OBJECTIVE:Women undergoing assisted reproductive treatment are usually concerned about the side effects caused by high doses of gonadotropin. A common inquiry of patients is concerning the weight gain as a consequence. The aim of this study was to evaluate if controlled ovarian stimulation increase the weight of women undergoing IVF treatment. Study design This retrospective cohort study included 734 women undergoing IVF treatment between January 2017 and May 2018 and had body weight measured on the day of ovarian stimulation starting (basal-weight) and on the hCG trigger day (hCG-weight). The difference of hCG-weight and basal-weight was calculated and correlated to number of oocytes retrieved and ovarian stimulation protocol.

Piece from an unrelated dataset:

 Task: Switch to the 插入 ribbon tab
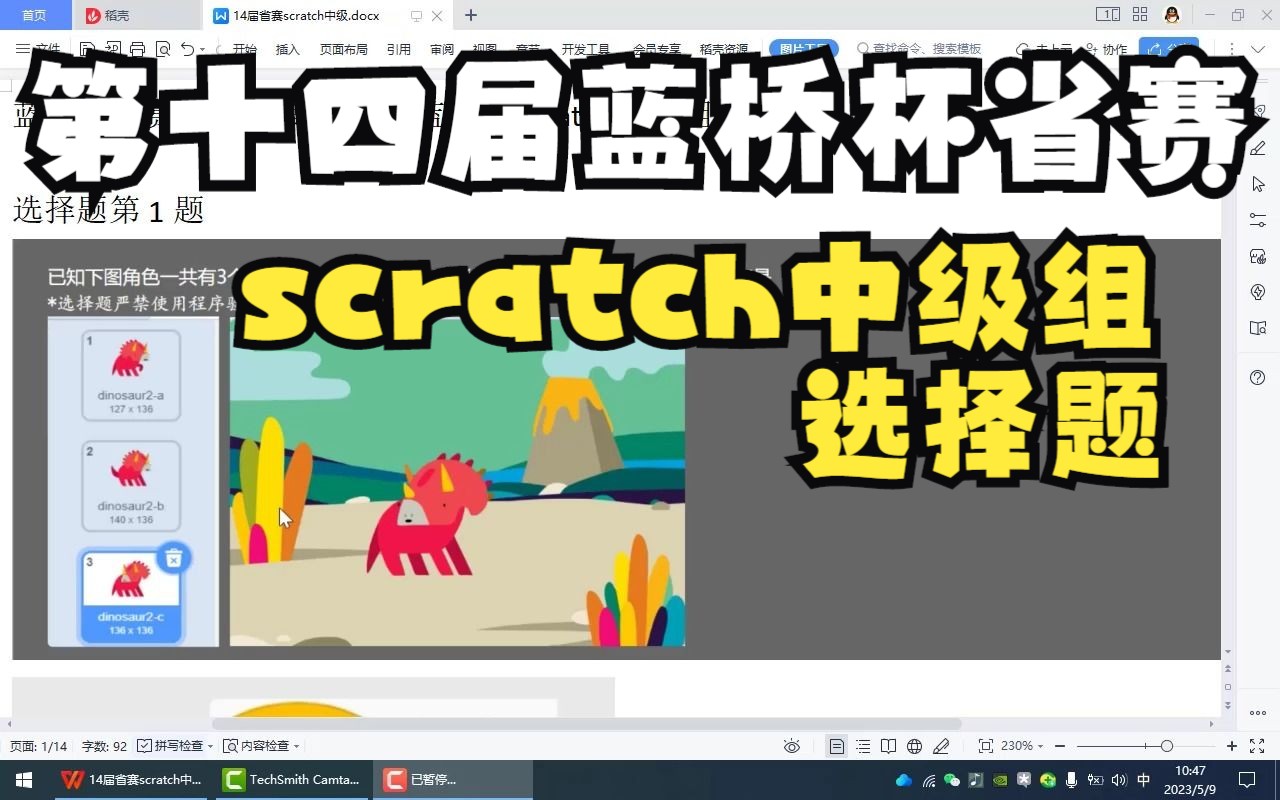tap(287, 48)
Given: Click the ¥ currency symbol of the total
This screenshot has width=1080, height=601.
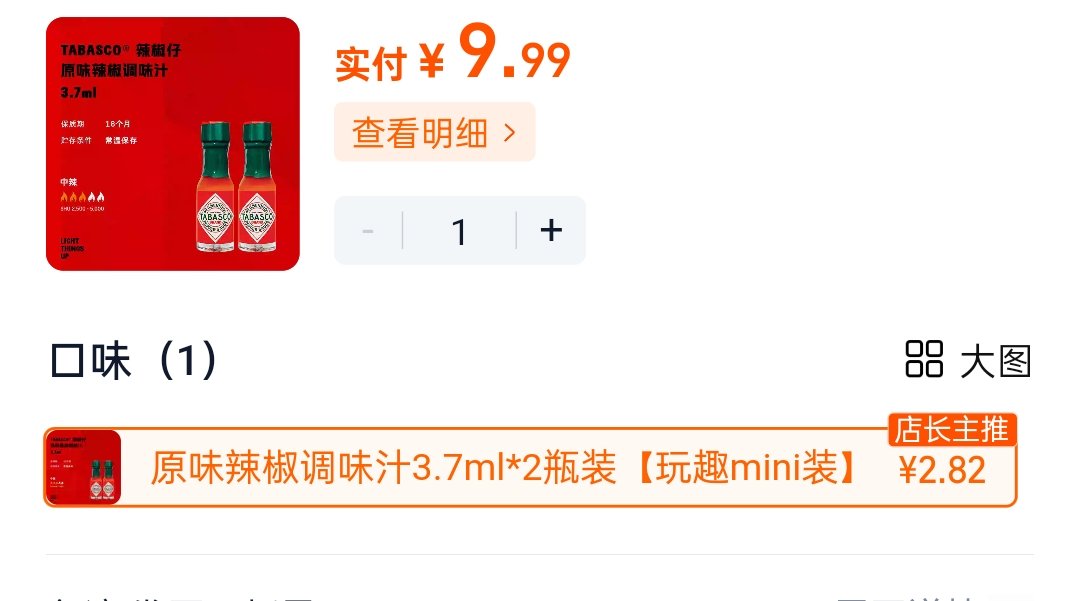Looking at the screenshot, I should (x=432, y=61).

For 358 women, two international validated questionnaires to evaluate the anxiety and binge eating were applied at the end of ovarian stimulation and also associated to the body weight gain. RESULTS: The basal-weight and hCG-weight were paired compared and demonstrate a statistically significant weight gain from basal to hCG-weight of a mean of 387.7 ± 720.4 g (p < 0.001). The weight gain had a positive correlation with the number of oocytes retrieved (Pearson correlation, r = 0.181; p < 0.001) but no correlation with the ovarian stimulation protocol. Regarding the questionnaires answered by patients, neither anxiety score (Pearson: r = -0,031; p = 0,561) nor binge eating score (Pearson: r = 0,069; p = 0,199) were correlated with weight gain from basal-weight to hCG- weight. However, patients who felt eating more during the treatment had a higher weight gain (p < 0.001) independently of the number of oocytes retrieved. CONCLUSIONS: The weight gain is possibly a result from edema and is clinically irrelevant despite of the statistical significance and will probably be resolved in some days after oocytes retrieval. A small "weight gain" was observed and associated to the number of oocytes retrieved regardless of protocol and medication used in the ovarian stimulation.